→ **Exercise details**: Given the listing below, reproduce all of it exactly.

→ **Provided data**:
= Beginning of Section =
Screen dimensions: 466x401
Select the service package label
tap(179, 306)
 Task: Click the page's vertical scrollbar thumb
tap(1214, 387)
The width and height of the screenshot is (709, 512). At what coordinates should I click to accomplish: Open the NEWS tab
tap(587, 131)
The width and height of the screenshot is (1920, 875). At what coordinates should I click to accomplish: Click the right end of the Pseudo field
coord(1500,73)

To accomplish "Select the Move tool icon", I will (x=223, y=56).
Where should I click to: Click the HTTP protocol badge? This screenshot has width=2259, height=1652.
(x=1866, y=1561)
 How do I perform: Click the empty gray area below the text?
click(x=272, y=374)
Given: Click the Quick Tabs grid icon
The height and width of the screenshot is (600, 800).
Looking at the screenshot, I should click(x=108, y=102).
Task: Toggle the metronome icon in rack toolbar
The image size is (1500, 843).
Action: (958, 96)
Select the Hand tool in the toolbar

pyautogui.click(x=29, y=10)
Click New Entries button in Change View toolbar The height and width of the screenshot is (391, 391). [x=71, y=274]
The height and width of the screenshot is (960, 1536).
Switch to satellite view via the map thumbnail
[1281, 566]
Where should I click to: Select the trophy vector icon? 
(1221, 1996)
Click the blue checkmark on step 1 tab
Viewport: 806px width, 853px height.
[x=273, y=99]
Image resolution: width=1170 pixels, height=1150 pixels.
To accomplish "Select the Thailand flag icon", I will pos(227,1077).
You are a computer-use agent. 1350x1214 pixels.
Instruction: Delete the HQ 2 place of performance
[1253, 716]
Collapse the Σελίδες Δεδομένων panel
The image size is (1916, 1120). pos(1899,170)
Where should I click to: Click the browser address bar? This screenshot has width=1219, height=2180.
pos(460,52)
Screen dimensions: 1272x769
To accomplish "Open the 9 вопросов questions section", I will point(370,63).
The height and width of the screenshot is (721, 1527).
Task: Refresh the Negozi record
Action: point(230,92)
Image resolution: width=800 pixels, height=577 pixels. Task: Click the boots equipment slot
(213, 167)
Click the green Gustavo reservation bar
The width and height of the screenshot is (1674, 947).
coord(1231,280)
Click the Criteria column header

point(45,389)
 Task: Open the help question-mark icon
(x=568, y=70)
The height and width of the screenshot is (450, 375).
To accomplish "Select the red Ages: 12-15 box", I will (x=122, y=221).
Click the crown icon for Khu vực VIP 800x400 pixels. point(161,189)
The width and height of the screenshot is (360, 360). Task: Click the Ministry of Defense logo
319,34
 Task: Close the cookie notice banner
= End of Section =
→ **Solution to this exercise**:
Screen dimensions: 466x401
Select the service package label
tap(179, 306)
 Task: Click the page's vertical scrollbar thumb
tap(1214, 387)
The width and height of the screenshot is (709, 512). At what coordinates should I click to accomplish: Open the NEWS tab
tap(587, 131)
The width and height of the screenshot is (1920, 875). At what coordinates should I click to accomplish: Click the right end of the Pseudo field
coord(1500,73)

To accomplish "Select the Move tool icon", I will (x=223, y=56).
Where should I click to: Click the HTTP protocol badge? This screenshot has width=2259, height=1652.
(x=1866, y=1561)
 How do I perform: Click the empty gray area below the text?
click(x=272, y=374)
Given: Click the Quick Tabs grid icon
The height and width of the screenshot is (600, 800).
Looking at the screenshot, I should click(x=108, y=102).
Task: Toggle the metronome icon in rack toolbar
The image size is (1500, 843).
Action: (958, 96)
Select the Hand tool in the toolbar

pyautogui.click(x=29, y=10)
Click New Entries button in Change View toolbar The height and width of the screenshot is (391, 391). [x=71, y=274]
The height and width of the screenshot is (960, 1536).
Switch to satellite view via the map thumbnail
[1281, 566]
Where should I click to: Select the trophy vector icon? 
(1221, 1996)
Click the blue checkmark on step 1 tab
Viewport: 806px width, 853px height.
[x=273, y=99]
Image resolution: width=1170 pixels, height=1150 pixels.
To accomplish "Select the Thailand flag icon", I will pos(227,1077).
You are a computer-use agent. 1350x1214 pixels.
Instruction: Delete the HQ 2 place of performance
[1253, 716]
Collapse the Σελίδες Δεδομένων panel
The image size is (1916, 1120). pos(1899,170)
Where should I click to: Click the browser address bar? This screenshot has width=1219, height=2180.
pos(460,52)
Screen dimensions: 1272x769
To accomplish "Open the 9 вопросов questions section", I will point(370,63).
The height and width of the screenshot is (721, 1527).
Task: Refresh the Negozi record
Action: point(230,92)
Image resolution: width=800 pixels, height=577 pixels. Task: Click the boots equipment slot
(213, 167)
Click the green Gustavo reservation bar
The width and height of the screenshot is (1674, 947).
coord(1231,280)
Click the Criteria column header

point(45,389)
 Task: Open the help question-mark icon
(x=568, y=70)
The height and width of the screenshot is (450, 375).
To accomplish "Select the red Ages: 12-15 box", I will (x=122, y=221).
Click the crown icon for Khu vực VIP 800x400 pixels. point(161,189)
The width and height of the screenshot is (360, 360). Task: Click the Ministry of Defense logo
319,34
 Task: Close the cookie notice banner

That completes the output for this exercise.